Willis O'Brien, the special effect expert, made many mock-ups for the film. Tod Browning, after the success with Dracula (1931), directed the atypical, gothic, Freaks (1932), one of his excellent works that narrated how a group of crazy people set their scores on a gorgeous trapeze artist turning her into a hideous semi-human, semi-bird. This film redefined the notions of beauty, love, and deviation but was so distressingly prior to its time that audiences fail to turn up in vast numbers, and was even proscribed for decades in England.
British director James Whale directed the misty comedy The Old Dark House (1932. Charles Laughton was H. G. Wells' mad scientist Dr. Moreau (from the 1896 novel, a time when European society was absorbed with concerns about degeneration, a social theory presenting a gloomy view for the future of western culture, and Britain's scientific community being crushed by debates on dissecting animals for their experiments) in The Island of Lost Souls (1932) (re-made in 1977 with Burt Lancaster and in 1996 with Marlon Brando), who turned harmless animals into view humans.
After Karloff declined to play the role, Claude Rains acted as The Invisible Man (1933) in James Whale's second’s success .Laughton acted the role of the dreadfully bowed bell ringer who saved Esmeralda (Maureen O'Hara) in The Hunchback of Notre Dame (1939). Claude Rains also acted in the remake of Phantom of the Opera (1943) as flecked musician Erik. In the post-war years, George Sanders acted in the film based on the novel The Picture of Dorian Gray(1945)-- written by Oscar Wilde about a man whose showed aging in his portrait even while he kept his youth intact (Dirk).
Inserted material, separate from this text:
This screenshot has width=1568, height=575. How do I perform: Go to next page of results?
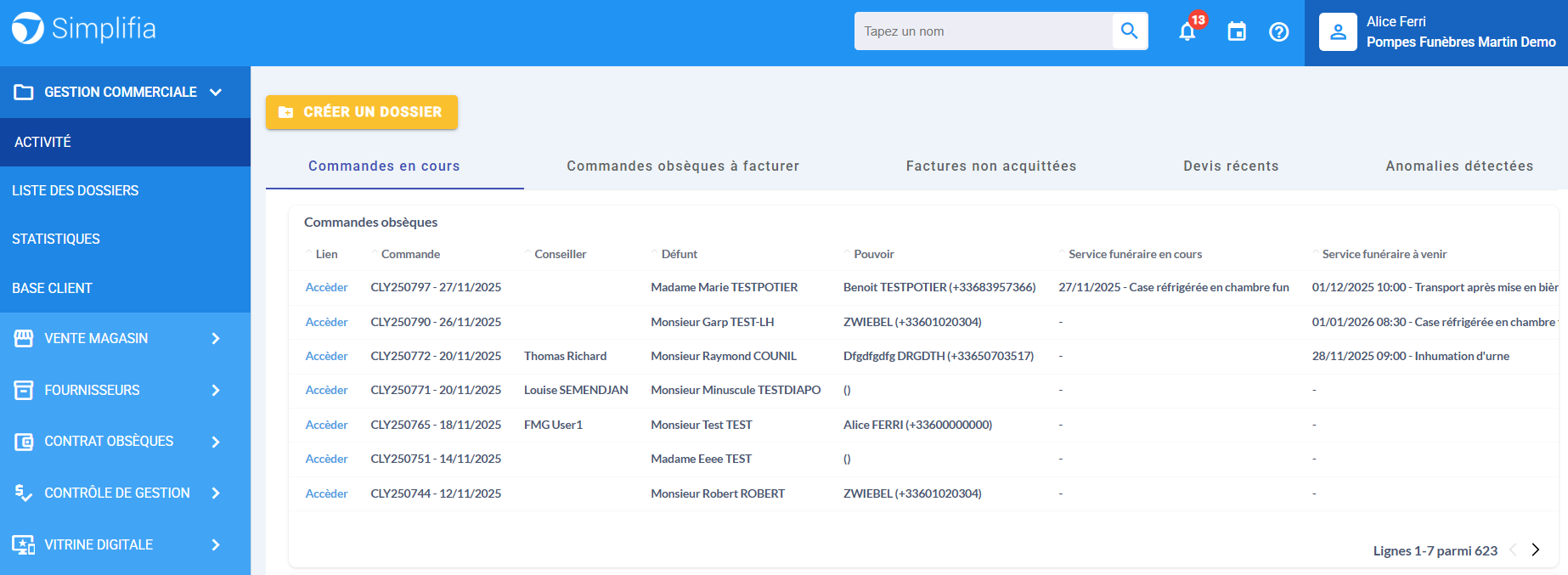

German Horror films: production technique and marketing method Germany took the center stage of horror films as maker of the horror films in the early 1900's producing two of the most powerful horror films ever. In 1920, director of Robert Weine made The Cabinet of Doctor Caligari (Das Kabinett des Dr. Caligari), introducing weird, geometric set design. The film is usually recognized as the first important German Expressionist film, representing the visual characters of that movement as art director Hermann Warm found the sets “drawings brought to life”.
It was a surreal Art director Hermann Warm called the sets “drawings brought to life”. It was a surreal setting for a terrifying story where a touring circus arrives in town with a bizarre show about a sleep walker, who aft sleeping er in a cabinet for 25 years, was about to be awoken. The keeper of the box was Dr. Caligari, awakening the sleeper, Cesare, and asking questions to the audience, asserting that Cesare could predict the future. Cesare foretold death for one of those from the audience and miraculously soon he was assassinated.
Due to the evening's terrifying predictions, Dr. Caligari and his sleep-walker were now firmly caught up as suspects. This story is narrated by account of Francis, one of the witnesses of the show. The film starts in a park; Francis sits with another man as Jane, a woman he was obsessed, in a stupor -like state, walked by. Explaining her behavior, Francis related the strange events of the main story. The film ended with, Francis, who was now recuperating in asylum, his doctor was in fact, the Caligari figure.
Upon hearing Francis, the doctor asserted that he had comprehended the case ( Strozykowski, 2008, White). The history of the framing device is well known. According to the study of post-World War I German cinema by Siegfried Kracauer (1966), the framing device of the film recast the rock-hard madness and sadistic as an aberration of a mad narrator, the evil doctor being re-defined as a kind and caring person who can cure the madcap. Kracauer simultaneously saw the film as a strong expression of the natural tensions of the German psyche of the period — the fear that personal freedom would end in unbridled disorder and should be restrained by dictatorship.